WHAT YOU ARE ASKED TO DO:
Please answer these questions from the knee arthrocentesis text:
1. What two purposes is the procedure used for?
2. What term appears in parentheses after "History of blood clots"?
3. What reaction may occur in rare cases?

QUOTED PASSAGE:
——————
Knee Arthrocentesis

Arthrocentesis is a procedure for removing fluid from a joint. The procedure is used to remove uncomfortable amounts of fluid from a joint or to get a sample of joint fluid for testing. Testing joint fluid can help your health care provider figure out the cause of the pain or swelling you are having in your joint. Infection or gout, among other conditions, can cause fluid to form in joints, resulting in pain or swelling.

LET YOUR CAREGIVER KNOW ABOUT:

  • Allergies.

  • Medications taken including herbs, eye drops, over the counter medications, and creams.

  • Use of steroids (by mouth or creams).

  • Previous problems with anesthetics or Novocaine.

  • History of blood clots (thrombophlebitis).

  • History of bleeding or blood problems.

  • Previous surgery.

  • Other health problems.

RISKS AND COMPLICATIONS

  • A local anesthetic may not numb the area well enough and you may feel some minor discomfort. In rare cases, you may have an allergic reaction to the drug used to numb the skin.

  • More fluid may form in the joint.

  • You may develop infection or bleeding.
——————
DATA:
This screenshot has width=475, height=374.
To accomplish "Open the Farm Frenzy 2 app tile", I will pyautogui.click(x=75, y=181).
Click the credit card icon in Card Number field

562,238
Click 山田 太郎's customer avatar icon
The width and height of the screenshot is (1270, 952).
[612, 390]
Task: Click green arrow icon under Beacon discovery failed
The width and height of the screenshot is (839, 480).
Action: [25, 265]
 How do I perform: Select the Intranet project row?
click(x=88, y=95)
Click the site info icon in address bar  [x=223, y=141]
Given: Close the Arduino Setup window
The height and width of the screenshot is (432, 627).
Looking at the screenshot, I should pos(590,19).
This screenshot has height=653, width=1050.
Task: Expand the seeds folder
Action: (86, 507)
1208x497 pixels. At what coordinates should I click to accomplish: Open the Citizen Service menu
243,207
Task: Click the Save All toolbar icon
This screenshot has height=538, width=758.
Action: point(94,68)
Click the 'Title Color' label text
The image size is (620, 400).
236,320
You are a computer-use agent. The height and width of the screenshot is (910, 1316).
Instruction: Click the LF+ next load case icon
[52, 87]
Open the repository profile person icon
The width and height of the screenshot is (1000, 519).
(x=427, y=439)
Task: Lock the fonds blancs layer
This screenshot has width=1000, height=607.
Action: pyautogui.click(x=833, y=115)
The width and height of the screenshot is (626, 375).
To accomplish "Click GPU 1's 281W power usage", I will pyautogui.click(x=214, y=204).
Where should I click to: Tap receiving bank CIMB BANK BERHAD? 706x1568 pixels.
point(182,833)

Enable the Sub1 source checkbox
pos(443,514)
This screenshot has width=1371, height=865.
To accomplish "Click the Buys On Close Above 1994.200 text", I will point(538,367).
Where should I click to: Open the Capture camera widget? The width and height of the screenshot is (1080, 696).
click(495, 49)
——————
TASK SOLUTION:
1. To remove uncomfortable amounts of fluid from a joint, or to get a sample of joint fluid for testing.
2. Thrombophlebitis.
3. An allergic reaction to the drug used to numb the skin.